Exercise goal: Restate the Goldcorp operations report, starting at "The Red Lake" and ending at "per oz. a year earlier.", and swap "mill-feed grade" for "head grade" wherever it occurs.

---------- Quoted passage ----------

During a recent conference call with analysts to discuss first-quarter operating results, Goldcorp president Ian Telfer said five drills are turning on the lonore property “as we speak,” as part of an aggressive exploration effort that will continue for most of this year.
“We expect to have significant exploration results to make public (over the course of the program),” Telfer said, adding that a resource estimate should also be in hand later this year.
The company has assigned senior staff to meet with various government and First Nations representatives and continue various studies related to project planning as drilling continues.
Meanwhile, in Ontario’s Red Lake camp, Goldcorp is forging ahead with plans to integrate the newly acquired Campbell gold mine with its cornerstone Red Lake mine. The company recently closed an agreement to acquire Campbell and other Canadian assets of Placer Dome from Placer’s new owner Barrick Gold (abx-t, abx-n) in exchange for cash of about US$1.6 billion (subject to final adjustments).
The Red Lake mine produced 121,300 oz. gold in the first quarter, down from 198,500 oz. a year earlier, because of lower grades and realignment of the mining plan to allow new development at depth and to accommodate the integration of the Campbell mine. Development is being driven from each mine to connect the two mines at the 34-36 level by the third quarter of this year.
The average mill-feed grade at Red Lake slipped to an average of 59 grams gold per tonne in the latest quarter from 104 grams in the first quarter of 2005. The lower grades combined with a stronger Canadian dollar contributed to higher production costs, which averaged US$130 per oz., compared with US$81 per oz. a year earlier.
Telfer told analysts that the grades achieved in 2005 were “anomalously high,” and have since moderated, with recoveries steady at 97%. He added that the company intended to treat each mine (Red Lake and Campbell) as a separate reporting entity for at least the remainder of this year.
Total production from all operations increased to 295,100 oz. in the first quarter from 275,400 oz. a year earlier. Total cash costs averaged minus US$88 per oz., net of byproduct copper and silver credits, compared with US$92 per oz. in 2005’s first quarter.

---------- Stored records ----------

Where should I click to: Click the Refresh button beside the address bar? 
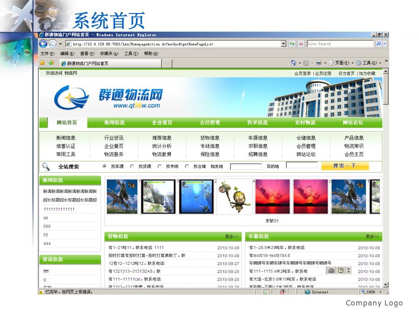(x=292, y=44)
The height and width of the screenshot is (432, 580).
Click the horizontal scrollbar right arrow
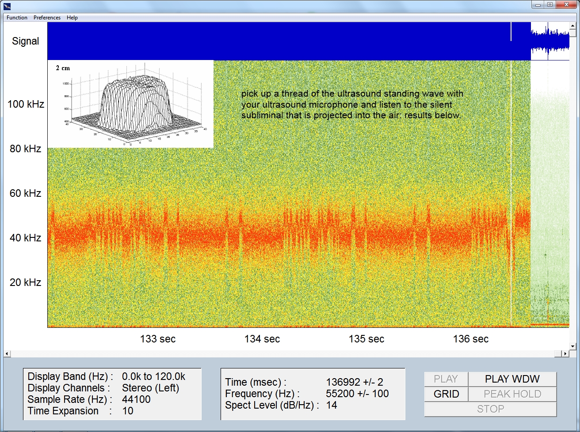click(x=565, y=354)
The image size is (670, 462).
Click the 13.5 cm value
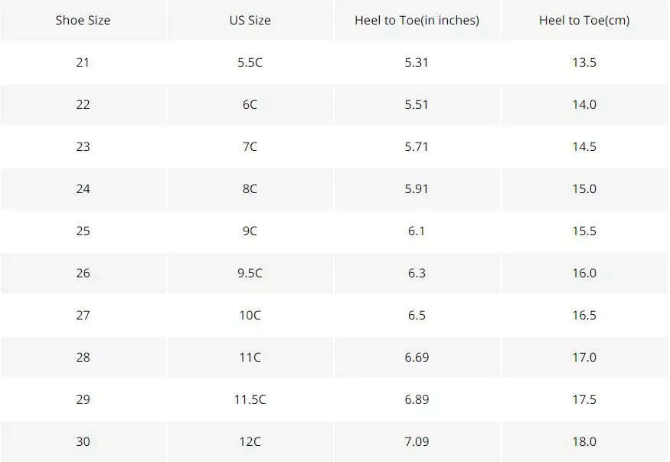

----------

Output of the task:
The Red Lake mine produced 121,300 oz. gold in the first quarter, down from 198,500 oz. a year earlier, because of lower grades and realignment of the mining plan to allow new development at depth and to accommodate the integration of the Campbell mine. Development is being driven from each mine to connect the two mines at the 34-36 level by the third quarter of this year.
The average head grade at Red Lake slipped to an average of 59 grams gold per tonne in the latest quarter from 104 grams in the first quarter of 2005. The lower grades combined with a stronger Canadian dollar contributed to higher production costs, which averaged US$130 per oz., compared with US$81 per oz. a year earlier.